About this task –
In the records below, copy the line that contains "You are a computer-use agent. This" and each line after it, word for word, through the last.

------------------------

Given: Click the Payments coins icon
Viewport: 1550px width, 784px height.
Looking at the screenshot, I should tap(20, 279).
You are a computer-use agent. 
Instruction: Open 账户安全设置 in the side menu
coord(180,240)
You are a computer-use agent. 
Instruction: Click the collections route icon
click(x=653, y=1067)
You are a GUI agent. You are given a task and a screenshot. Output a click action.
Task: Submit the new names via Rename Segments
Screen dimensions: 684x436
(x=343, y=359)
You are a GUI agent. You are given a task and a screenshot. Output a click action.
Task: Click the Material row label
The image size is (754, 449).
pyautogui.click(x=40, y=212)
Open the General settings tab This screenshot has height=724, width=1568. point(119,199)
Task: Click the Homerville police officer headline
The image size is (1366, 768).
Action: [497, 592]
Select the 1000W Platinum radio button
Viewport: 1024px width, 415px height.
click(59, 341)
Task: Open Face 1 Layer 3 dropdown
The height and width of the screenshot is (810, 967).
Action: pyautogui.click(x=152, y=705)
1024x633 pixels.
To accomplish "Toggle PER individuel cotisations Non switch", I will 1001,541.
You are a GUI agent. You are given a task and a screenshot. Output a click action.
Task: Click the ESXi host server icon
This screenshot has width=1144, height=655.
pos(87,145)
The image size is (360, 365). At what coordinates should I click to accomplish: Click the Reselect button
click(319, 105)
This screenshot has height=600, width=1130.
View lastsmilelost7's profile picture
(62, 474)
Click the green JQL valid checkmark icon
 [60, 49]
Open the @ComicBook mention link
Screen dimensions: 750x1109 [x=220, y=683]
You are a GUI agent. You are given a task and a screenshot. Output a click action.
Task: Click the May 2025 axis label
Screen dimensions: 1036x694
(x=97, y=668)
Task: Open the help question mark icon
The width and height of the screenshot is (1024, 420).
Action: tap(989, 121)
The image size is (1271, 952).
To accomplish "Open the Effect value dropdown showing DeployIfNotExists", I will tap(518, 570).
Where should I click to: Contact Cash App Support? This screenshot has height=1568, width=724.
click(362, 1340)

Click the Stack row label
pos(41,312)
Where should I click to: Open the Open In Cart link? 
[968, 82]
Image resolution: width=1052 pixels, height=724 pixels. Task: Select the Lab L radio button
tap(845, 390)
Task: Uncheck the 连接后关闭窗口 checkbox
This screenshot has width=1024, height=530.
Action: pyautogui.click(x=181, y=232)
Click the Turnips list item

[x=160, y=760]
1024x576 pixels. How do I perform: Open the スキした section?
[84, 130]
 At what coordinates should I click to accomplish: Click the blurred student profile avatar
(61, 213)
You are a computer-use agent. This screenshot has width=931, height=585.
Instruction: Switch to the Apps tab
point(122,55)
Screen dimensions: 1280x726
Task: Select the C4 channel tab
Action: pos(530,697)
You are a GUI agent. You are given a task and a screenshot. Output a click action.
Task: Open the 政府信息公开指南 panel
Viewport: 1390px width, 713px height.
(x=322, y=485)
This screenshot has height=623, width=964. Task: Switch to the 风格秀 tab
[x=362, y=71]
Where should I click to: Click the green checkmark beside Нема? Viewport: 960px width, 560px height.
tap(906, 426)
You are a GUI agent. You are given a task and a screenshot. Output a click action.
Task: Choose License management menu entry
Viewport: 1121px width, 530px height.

------------------------

Solution for this exercise –
You are a computer-use agent. This screenshot has width=931, height=585.
Instruction: Switch to the Apps tab
point(122,55)
Screen dimensions: 1280x726
Task: Select the C4 channel tab
Action: pos(530,697)
You are a GUI agent. You are given a task and a screenshot. Output a click action.
Task: Open the 政府信息公开指南 panel
Viewport: 1390px width, 713px height.
(x=322, y=485)
This screenshot has height=623, width=964. Task: Switch to the 风格秀 tab
[x=362, y=71]
Where should I click to: Click the green checkmark beside Нема? Viewport: 960px width, 560px height.
tap(906, 426)
You are a GUI agent. You are given a task and a screenshot. Output a click action.
Task: Choose License management menu entry
Viewport: 1121px width, 530px height.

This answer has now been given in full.